* **PASAJE EXTRAÍDO**
El autor describe la sensualidad de una criatura amiga de compartir la bañera.
La muerte de José Emilio Pacheco (Ciudad de México, 1939-2014) me devolvió a uno de sus textos: Elogio del jabón. El texto me animó a redactar y musicalizar un guión para la radio. El guión, a su vez, me sugirió algunas ideas, y esas ideas convergieron en estos párrafos cuya única pretensión es recordar hasta qué punto la poesía puede contagiar al lector su necesidad de reescribir alguna porción de la realidad y de compartir con otros lectores su nueva percepción de ella.
Pacheco celebra las nupcias del jabón y el agua. Nuestra relación con ellos no puede ser más íntima: son las únicas criaturas que invitamos a bañarse con nosotros a diario. Huelga hablar de lascivia, de haberla es inconsciente, y todos nos solazamos en silencio, sin que una manifestación de euforia extrema turbe la paz del vecindario. La manía de cantar bajo la ducha es sólo indicio de una sexualidad satisfecha.
El matrimonio del jabón y el agua no es estéril, tiene una hija (bella, por cierto): la espuma. Y promiscua como nosotros, como ellos, pero más cariñosa que sus padres. Mientras el agua, antes de desposarse con el jabón, nos cae encima y huye cuerpo abajo, escurriéndose por la boca del desagüe, que la utiliza para hacer gorgoritos y aclararse el gaznate como si fuera él, y no nosotros, quien va a cantar; mientras el jabón --sin el agua-- es sólo una presencia inexpresiva, la espuma se adhiere a nuestra piel como si no se resignara a abandonarnos.
No se sabe cuál es su canción favorita pero la bañera me ha escuchado entonarle varias, y como la supongo aficionada al bolero, no hay vez que la sienta hacerme cosquillas en la nuca, resbalarme por el tórax y lamerme las piernas que no encuentre uno dispuesto a halagarla y hacerla partícipe de mis propios deseos: ¡Mira que eres linda!, Abrázame así, Bésame mucho, Novia mía, Tápame contigo y, si se esmera en el toqueteo, la más ardiente de las guarachas imaginables: Ven, devórame otra vez.
Ninguna pareja de amantes se enjabona: la enjabonan el jabón y el agua, que, a través de ella, se enjabonan a sí mismos.
Ninguna pareja se desenjabona: la desenjabonan el agua y el jabón que, a través de ella, renuncian a sus respectivas individualidades y escapan por la alcantarilla disfrazados de mugre para que ningún envidioso atente contra su felicidad.

* **INSTRUCCIÓN**
Repite sin cambios el fragmento del texto sobre el jabón que va de "La muerte de" a "una sexualidad satisfecha.". El listado no tiene ninguna relación con el texto sobre el jabón.

* **DATOS RECOPILADOS**
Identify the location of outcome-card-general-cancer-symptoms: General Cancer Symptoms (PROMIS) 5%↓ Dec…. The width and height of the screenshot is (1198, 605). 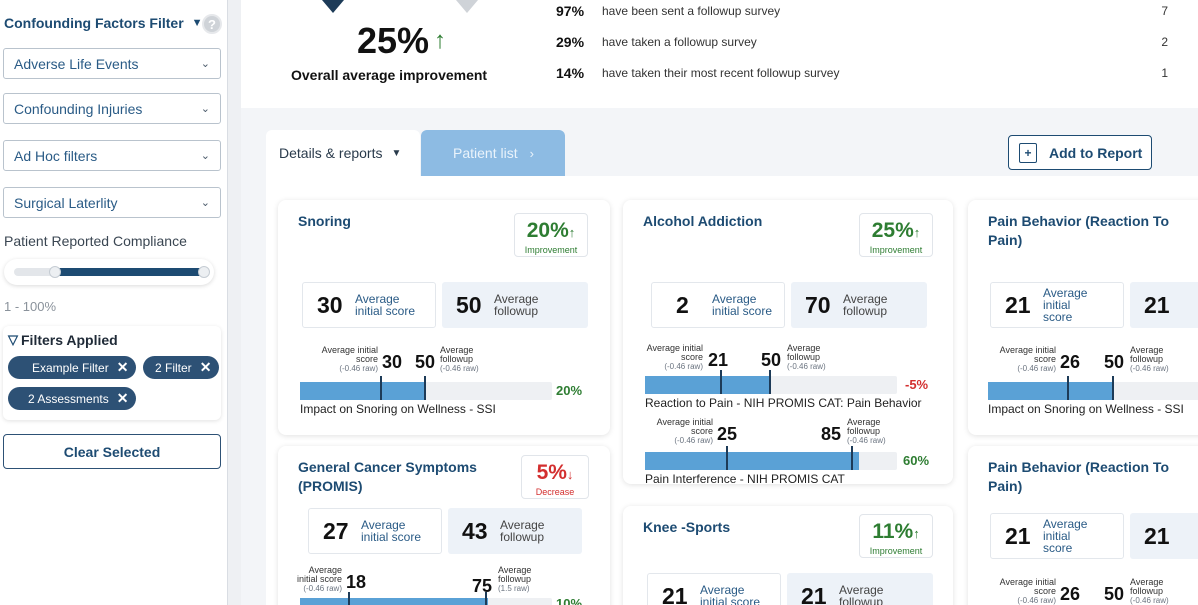
(444, 526).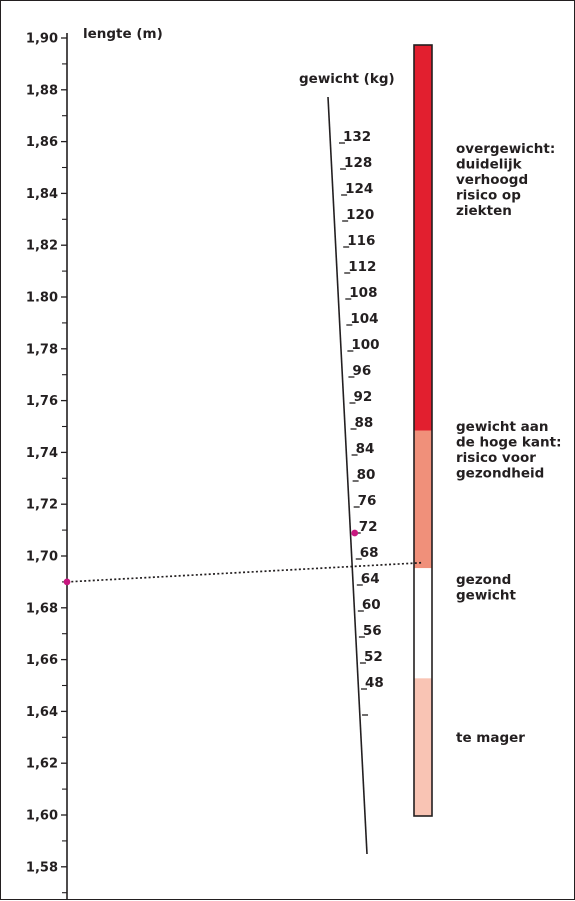  I want to click on weight-tick-label: 52, so click(374, 657).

* **RESPUESTA**
La muerte de José Emilio Pacheco (Ciudad de México, 1939-2014) me devolvió a uno de sus textos: Elogio del jabón. El texto me animó a redactar y musicalizar un guión para la radio. El guión, a su vez, me sugirió algunas ideas, y esas ideas convergieron en estos párrafos cuya única pretensión es recordar hasta qué punto la poesía puede contagiar al lector su necesidad de reescribir alguna porción de la realidad y de compartir con otros lectores su nueva percepción de ella.
Pacheco celebra las nupcias del jabón y el agua. Nuestra relación con ellos no puede ser más íntima: son las únicas criaturas que invitamos a bañarse con nosotros a diario. Huelga hablar de lascivia, de haberla es inconsciente, y todos nos solazamos en silencio, sin que una manifestación de euforia extrema turbe la paz del vecindario. La manía de cantar bajo la ducha es sólo indicio de una sexualidad satisfecha.